### EXERCISE OBJECTIVE
Without the images, print all the entries below exactly as given.

### THE RECORDS
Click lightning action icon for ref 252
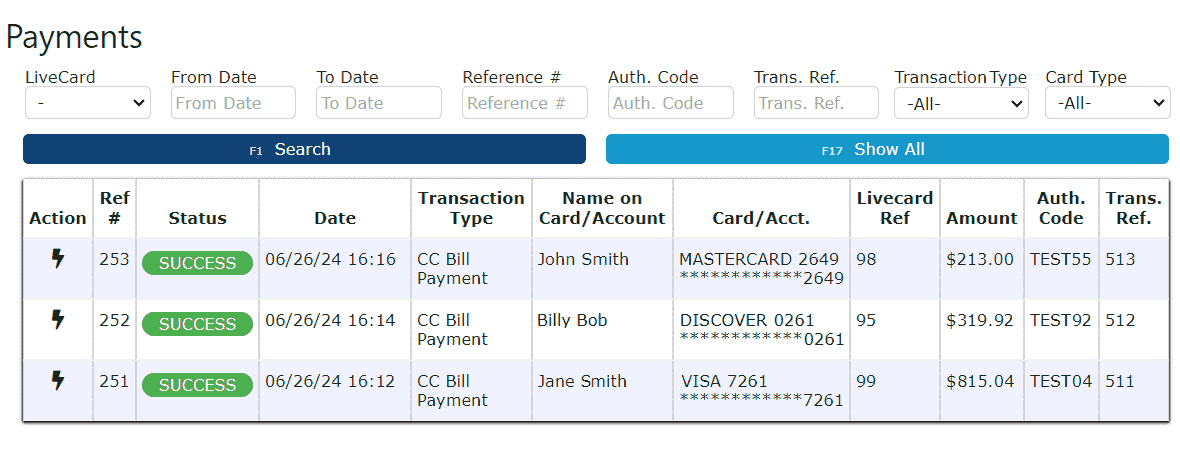The height and width of the screenshot is (471, 1180). coord(58,320)
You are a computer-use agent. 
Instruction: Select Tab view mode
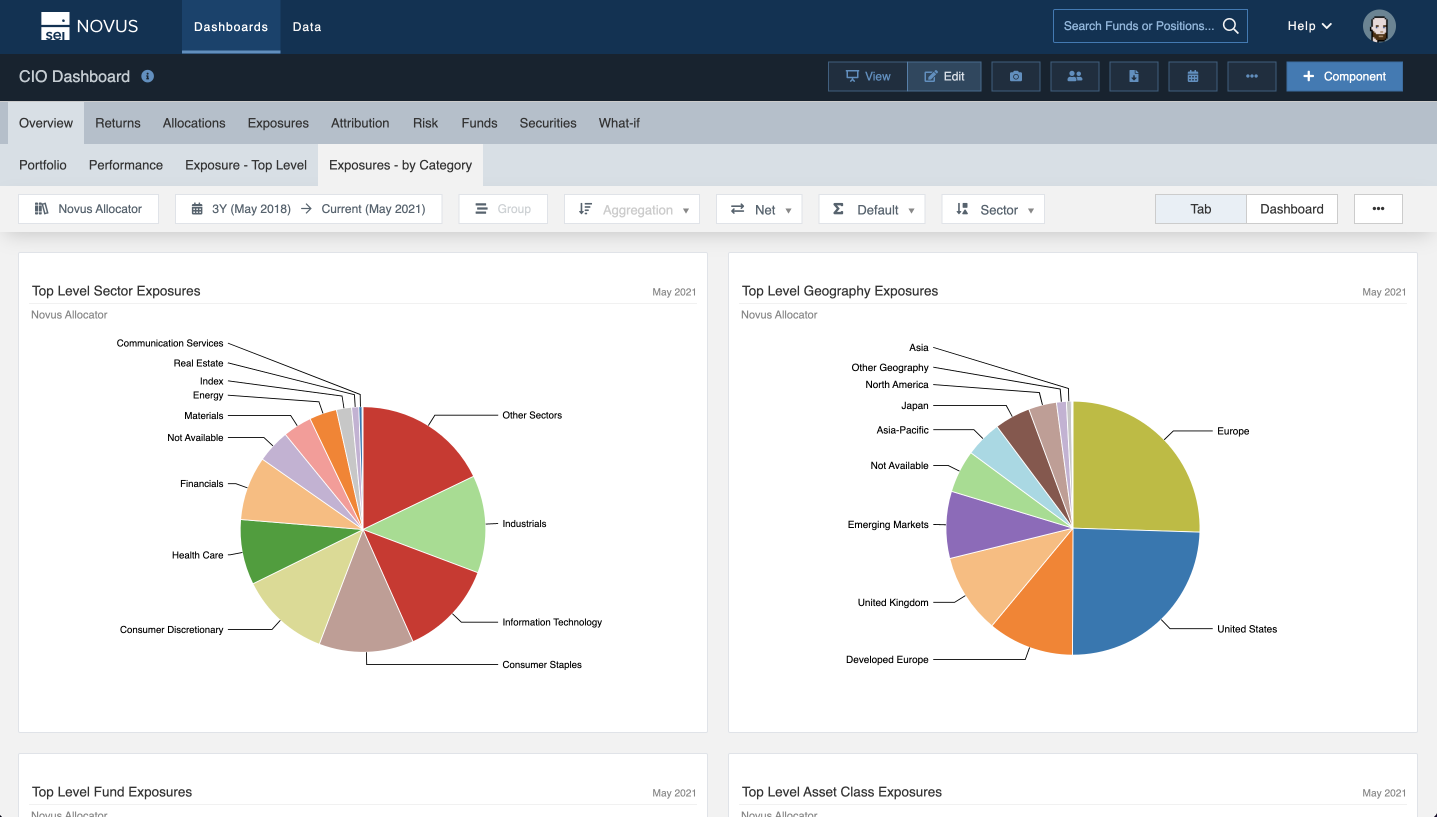(x=1199, y=208)
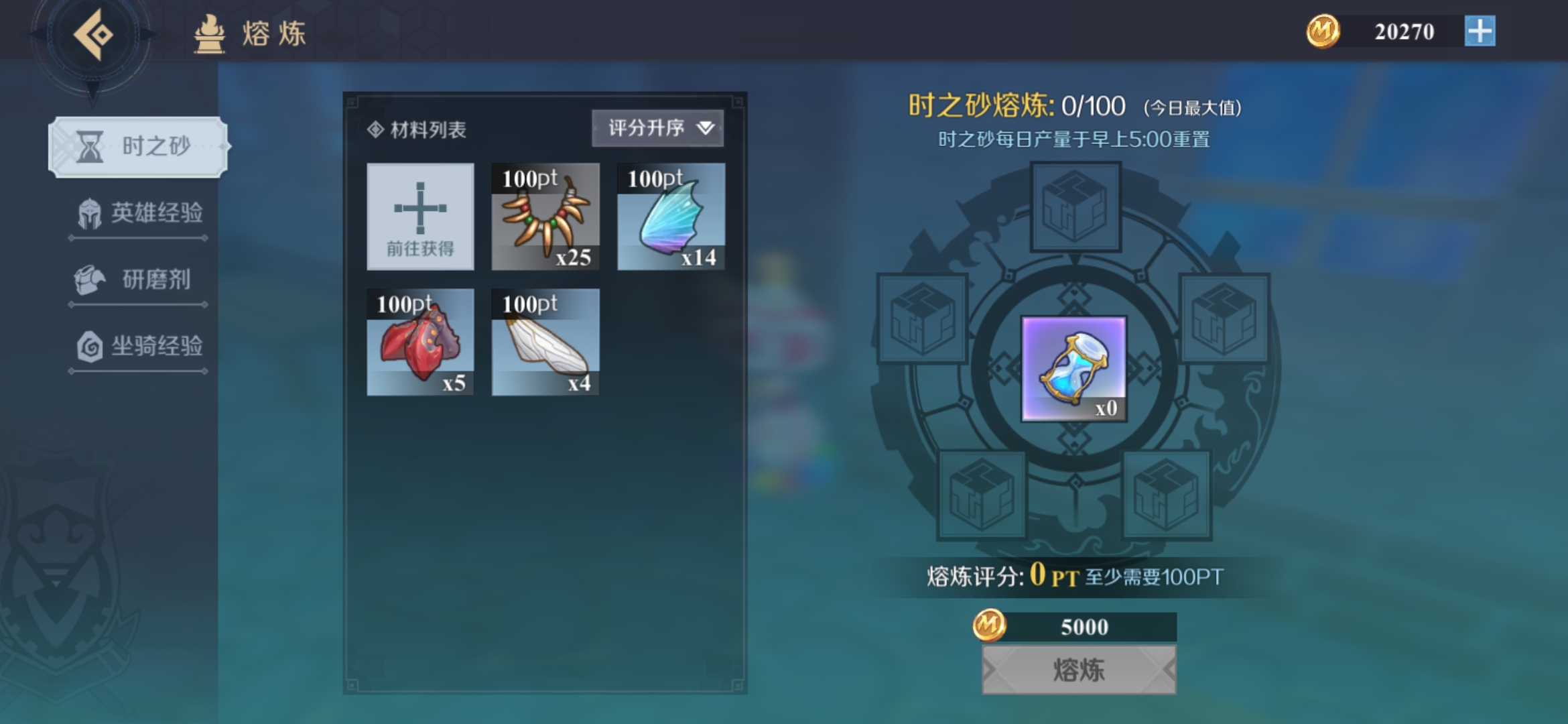Screen dimensions: 1568x724
Task: Tap the back arrow emblem icon
Action: point(93,34)
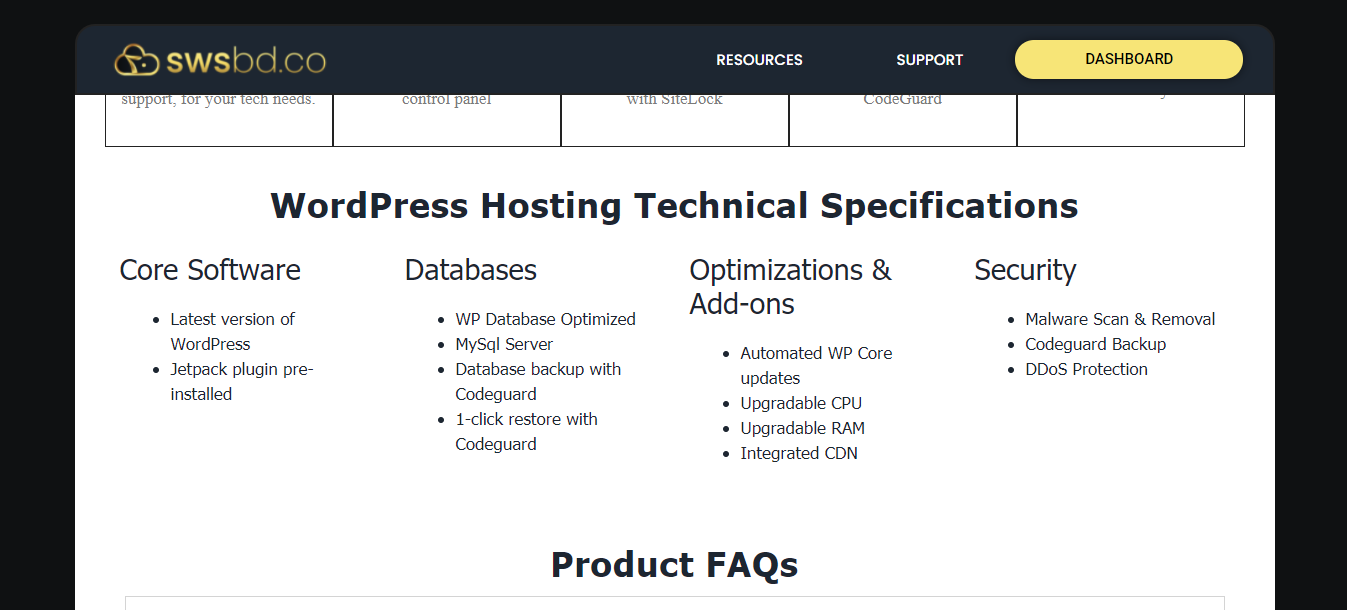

### SOLUTION
Click lightning action icon for ref 252
The height and width of the screenshot is (471, 1180). coord(58,320)
You are a computer-use agent. 
Instruction: Select Tab view mode
(x=1199, y=208)
Screen dimensions: 1568x724
Task: Tap the back arrow emblem icon
Action: point(93,34)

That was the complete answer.